Carnet de route concernant les fusions et acquisitions en Belgique (3° partie)

L'exécution en bonne et due forme du contrat et la clôture

Analyse Suite à la structuration du transfert d'entreprise et l'exécution de certains accords préliminaires (étape 1), la 'due diligence' et les négociations sur le contrat de vente et d'achat (étape 2), une troisième étape dans le contexte d'une opération de fusions et d'acquisitions privée sera entamée, notamment  l'exécution en bonne et due forme du contrat et la clôture.

1. La signature

Une fois que les négociations relatives au contrat de vente et d’achat sont finalisées, le contrat est exécuté en bonne et due forme lorsqu’il est signé par les signataires dûment autorisés des parties ou par les personnes agissant selon un mandat octroyé par lesdits signataires dûment autorisés. Les informations sur les signataires autorisés de personnes morales belges peuvent être obtenues auprès des registres publics. 

L’autorisation en bonne et due forme des signataires est normalement soutenue par les réunions du conseil d’administration qui approuvent tant les transactions que la capacité des signataires à souscrire le contrat.

Selon le droit belge, il n’existe pas d’exigences spécifiques pour l’exécution de documents par des parties non belges. Dans certains cas toutefois, les parties peuvent demander un exemplaire des statuts ou du règlement d’ordre intérieur de la société étrangère, de même qu’un extrait du registre du commerce pertinent confirmant l’autorité des signataires. En outre, la législation ou une apostille pourrait être requise pour l’utilisation de documents étrangers en Belgique. Par ailleurs, les parties exigent parfois un avis juridique confirmant la constitution et l’existence de la société étrangère, de même que la capacité des signataires des documents de transaction.

2. Entre signature et clôture dans le cas d’une approche en deux étapes

Comme indiqué dans les apports antérieurs à notre carnet de route sur les F&A (fusions et acquisitions), bien qu’il soit possible, en théorie, que la signature et la clôture aient lieu en même temps, la plupart des contrats suivent une approche en deux étapes : après la signature, un certain nombre de conditions suspensives doivent être remplies avant le paiement du prix d’achat et le transfert de propriété, qui constitue la clôture de la transaction.

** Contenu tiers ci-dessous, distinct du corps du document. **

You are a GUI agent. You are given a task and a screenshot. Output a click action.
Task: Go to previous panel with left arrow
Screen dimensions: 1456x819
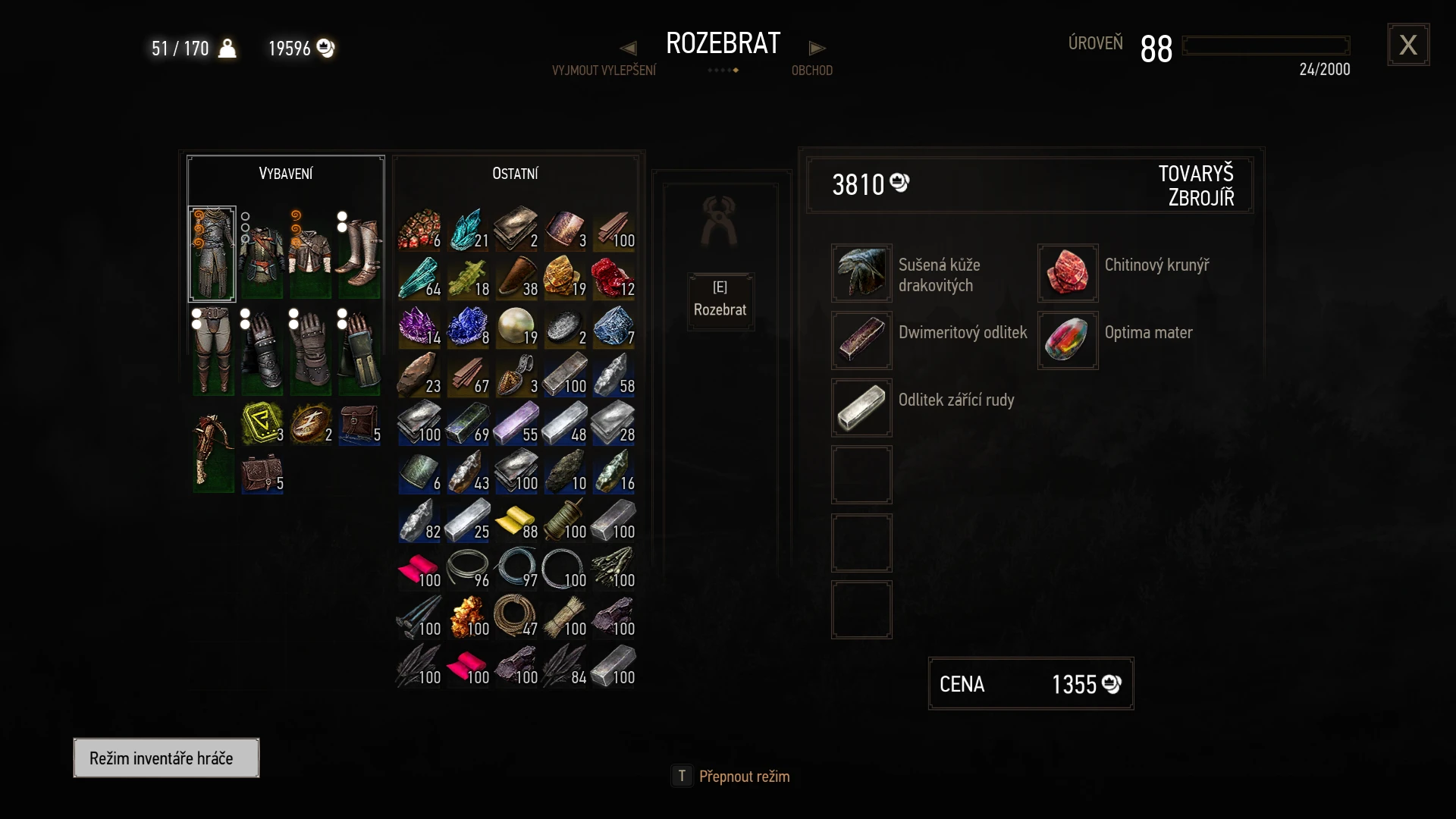628,49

Il est caractéristique que les obligations de l’une des parties ou des deux concernant la clôture (c’est-à-dire l’exécution de l’achat) dépendront de facteurs extérieurs (comme les approbations réglementaires) exigés pour que les parties puissent procéder à la transaction, de même que de préconditions économiques spécifiques à l’affaire (comme l’embauche de membres du personnel clés ou une restructuration). Les conditions suspensives (« CS ») devraient uniquement s’appliquer aux obligations de transfert de propriété des actions dans la (société) cible et le paiement du prix d’achat. D’autres obligations des parties ne devraient pas être soumises à des conditions (ceci comprenant en particulier les conventions pertinentes entre la signature et la clôture). Dans le cas contraire, aucune application desdites conventions ne pourrait être recherchée dans l’attente de l’application des conditions suspensives. Par conséquent, il n’y aurait aucun sens à faire en sorte que toutes les obligations des parties soient soumises aux CS.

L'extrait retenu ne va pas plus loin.